Bournemouth, on the south coast of England. Renowned for its sandy beaches, its safe holiday atmosphere, and its large elderly population. Home, in the late 1990s, when this photo was taken, of the municipal fleet of yellow painted buses, operating under the fleet name of . . Yellow Buses.
The buses on either side of our subject are indeed Yellow Buses, in all senses of the word. The fleetname can even be seen on the bus in the background, on the right side of the picture. But the bus in the centre, the brightest, yellowest bus of all, is not a “Yellow Bus”
The fleetname could be generic to any large city, but only the small sticker on the front window gives us a clue that this is actually a London bus, a “red bus” if you will.
This was the era when London Regional Transport allowed the different operators of tendered bus services free reign in terms of livery, and with Grey Green buses on the 24, maroon and cream Routemasters of Kentish Bus on the 19, the the yellow buses of Capital Citybus dominating the east, it looked like the traditional red London bus could become a thing of the past.
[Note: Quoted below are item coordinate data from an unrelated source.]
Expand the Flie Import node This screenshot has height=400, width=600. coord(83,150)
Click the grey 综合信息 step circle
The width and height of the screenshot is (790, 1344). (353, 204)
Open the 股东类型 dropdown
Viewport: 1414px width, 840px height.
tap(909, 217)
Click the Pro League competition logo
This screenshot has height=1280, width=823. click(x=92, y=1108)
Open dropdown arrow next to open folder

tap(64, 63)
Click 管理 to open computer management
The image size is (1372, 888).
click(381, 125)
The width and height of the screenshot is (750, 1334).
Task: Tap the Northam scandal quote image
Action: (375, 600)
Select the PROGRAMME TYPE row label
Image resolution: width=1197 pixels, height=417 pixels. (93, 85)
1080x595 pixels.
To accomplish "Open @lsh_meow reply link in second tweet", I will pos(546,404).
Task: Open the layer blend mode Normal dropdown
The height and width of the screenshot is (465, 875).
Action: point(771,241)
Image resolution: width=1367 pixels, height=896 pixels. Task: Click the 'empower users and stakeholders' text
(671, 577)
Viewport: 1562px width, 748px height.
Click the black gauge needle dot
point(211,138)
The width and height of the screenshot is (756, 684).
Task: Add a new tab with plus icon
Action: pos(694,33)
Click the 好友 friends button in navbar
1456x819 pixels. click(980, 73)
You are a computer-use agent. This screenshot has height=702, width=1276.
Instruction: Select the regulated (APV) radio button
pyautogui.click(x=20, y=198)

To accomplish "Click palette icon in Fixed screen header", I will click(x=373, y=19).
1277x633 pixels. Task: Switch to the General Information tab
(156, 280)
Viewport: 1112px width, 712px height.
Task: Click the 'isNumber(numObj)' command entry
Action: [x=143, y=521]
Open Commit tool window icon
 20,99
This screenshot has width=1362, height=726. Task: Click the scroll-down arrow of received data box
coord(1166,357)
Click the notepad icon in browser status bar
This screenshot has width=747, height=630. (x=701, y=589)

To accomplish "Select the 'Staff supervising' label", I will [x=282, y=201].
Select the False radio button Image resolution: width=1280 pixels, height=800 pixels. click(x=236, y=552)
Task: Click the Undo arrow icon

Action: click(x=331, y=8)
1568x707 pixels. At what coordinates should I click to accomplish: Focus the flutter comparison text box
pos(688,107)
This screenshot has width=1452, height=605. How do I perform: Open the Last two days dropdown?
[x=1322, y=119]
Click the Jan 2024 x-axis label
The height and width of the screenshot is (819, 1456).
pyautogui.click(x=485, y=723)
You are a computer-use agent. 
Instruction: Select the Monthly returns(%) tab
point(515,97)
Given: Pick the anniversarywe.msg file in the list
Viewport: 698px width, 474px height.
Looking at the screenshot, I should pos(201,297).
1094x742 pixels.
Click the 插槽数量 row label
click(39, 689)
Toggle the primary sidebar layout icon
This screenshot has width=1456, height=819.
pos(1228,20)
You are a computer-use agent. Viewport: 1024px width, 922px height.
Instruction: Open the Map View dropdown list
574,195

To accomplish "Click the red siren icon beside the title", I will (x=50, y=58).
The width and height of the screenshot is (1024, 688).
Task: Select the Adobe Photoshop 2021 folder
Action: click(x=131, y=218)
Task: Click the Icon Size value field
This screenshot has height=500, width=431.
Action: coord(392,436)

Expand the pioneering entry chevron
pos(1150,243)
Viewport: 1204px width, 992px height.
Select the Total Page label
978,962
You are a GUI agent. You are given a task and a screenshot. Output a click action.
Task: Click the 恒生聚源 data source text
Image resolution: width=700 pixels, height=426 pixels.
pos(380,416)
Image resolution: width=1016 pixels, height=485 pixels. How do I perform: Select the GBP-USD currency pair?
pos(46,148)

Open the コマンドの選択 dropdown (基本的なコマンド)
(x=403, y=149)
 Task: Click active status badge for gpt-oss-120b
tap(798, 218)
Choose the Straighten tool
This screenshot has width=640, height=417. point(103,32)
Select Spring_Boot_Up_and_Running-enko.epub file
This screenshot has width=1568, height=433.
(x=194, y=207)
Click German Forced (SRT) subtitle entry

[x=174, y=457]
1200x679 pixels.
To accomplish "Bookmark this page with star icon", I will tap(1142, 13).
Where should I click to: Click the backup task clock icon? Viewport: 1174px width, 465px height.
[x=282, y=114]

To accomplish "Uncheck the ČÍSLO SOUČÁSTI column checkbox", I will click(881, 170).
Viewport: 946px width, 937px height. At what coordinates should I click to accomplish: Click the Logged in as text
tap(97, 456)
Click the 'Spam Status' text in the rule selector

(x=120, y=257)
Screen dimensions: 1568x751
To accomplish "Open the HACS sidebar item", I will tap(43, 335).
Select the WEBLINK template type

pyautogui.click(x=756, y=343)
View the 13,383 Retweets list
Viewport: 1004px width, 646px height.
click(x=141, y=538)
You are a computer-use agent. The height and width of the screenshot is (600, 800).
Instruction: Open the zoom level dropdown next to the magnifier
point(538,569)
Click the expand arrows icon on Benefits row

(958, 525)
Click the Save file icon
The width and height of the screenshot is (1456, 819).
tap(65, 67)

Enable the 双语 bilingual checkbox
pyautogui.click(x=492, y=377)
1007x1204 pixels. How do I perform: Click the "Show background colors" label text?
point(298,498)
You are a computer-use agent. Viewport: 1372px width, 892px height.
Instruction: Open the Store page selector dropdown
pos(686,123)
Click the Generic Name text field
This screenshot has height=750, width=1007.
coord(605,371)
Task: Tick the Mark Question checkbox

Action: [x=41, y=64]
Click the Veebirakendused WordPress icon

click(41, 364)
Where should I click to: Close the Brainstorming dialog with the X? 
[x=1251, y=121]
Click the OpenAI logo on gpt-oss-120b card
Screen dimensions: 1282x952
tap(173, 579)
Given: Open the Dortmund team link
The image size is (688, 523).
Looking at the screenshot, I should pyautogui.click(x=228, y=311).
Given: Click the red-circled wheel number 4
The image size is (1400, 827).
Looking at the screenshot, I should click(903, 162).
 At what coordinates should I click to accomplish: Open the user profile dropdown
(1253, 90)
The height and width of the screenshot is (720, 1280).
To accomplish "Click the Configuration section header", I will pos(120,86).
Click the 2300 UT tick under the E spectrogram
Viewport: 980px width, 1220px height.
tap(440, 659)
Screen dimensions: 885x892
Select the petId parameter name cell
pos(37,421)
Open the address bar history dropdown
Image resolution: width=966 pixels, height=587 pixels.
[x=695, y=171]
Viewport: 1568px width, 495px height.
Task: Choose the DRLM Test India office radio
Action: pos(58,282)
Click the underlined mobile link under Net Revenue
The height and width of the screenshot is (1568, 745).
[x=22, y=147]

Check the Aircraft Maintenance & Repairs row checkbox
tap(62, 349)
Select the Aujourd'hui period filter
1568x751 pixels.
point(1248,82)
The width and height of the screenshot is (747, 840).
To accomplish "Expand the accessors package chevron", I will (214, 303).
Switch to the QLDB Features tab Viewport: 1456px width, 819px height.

Capital Citybus grew out of the the network of London routes won on tender by Ensignbus – they started small with the 145, then they got the 62, then a huge swathe of routes when Hornchurch Garage closed in 1988, and more to follow. Sold off to a Chinese investor, Capital Citybus eventually ended up much later coming into the First Group fold, and until recently formed much of the eastern edge of that group’s London operations.
So it’s a London bus, not a Yellow Bus, but what it it doing in Bournemouth?
A closer look shows it is blinded for the 752 Coastliner Excursion service – express day trips from London to the seaside towns were big business in the years after World War II, and the practice continued right through to the 90s. So Capital Citybus number 409 is working an excursion, and, therefore, it must be a Sunday.
The bus itself is also interesting, being a representative of a small and almost forgotten type – the Dennis Arrow, the last high-floor double-deck produced by the Guildford manufacturer, and introduced (in 1995) so close to the coming of lowfloor accessible deckers that it never really had time to take off in the marketplace. Less than a hundred Arrows were built between 1996 and 1998, the vast majority went to Capital Citybus, a handful to London & Country, and ones or twos to other operators. This example has Northern Counties bodywork, but many were delivered with bodywork by East Lancs.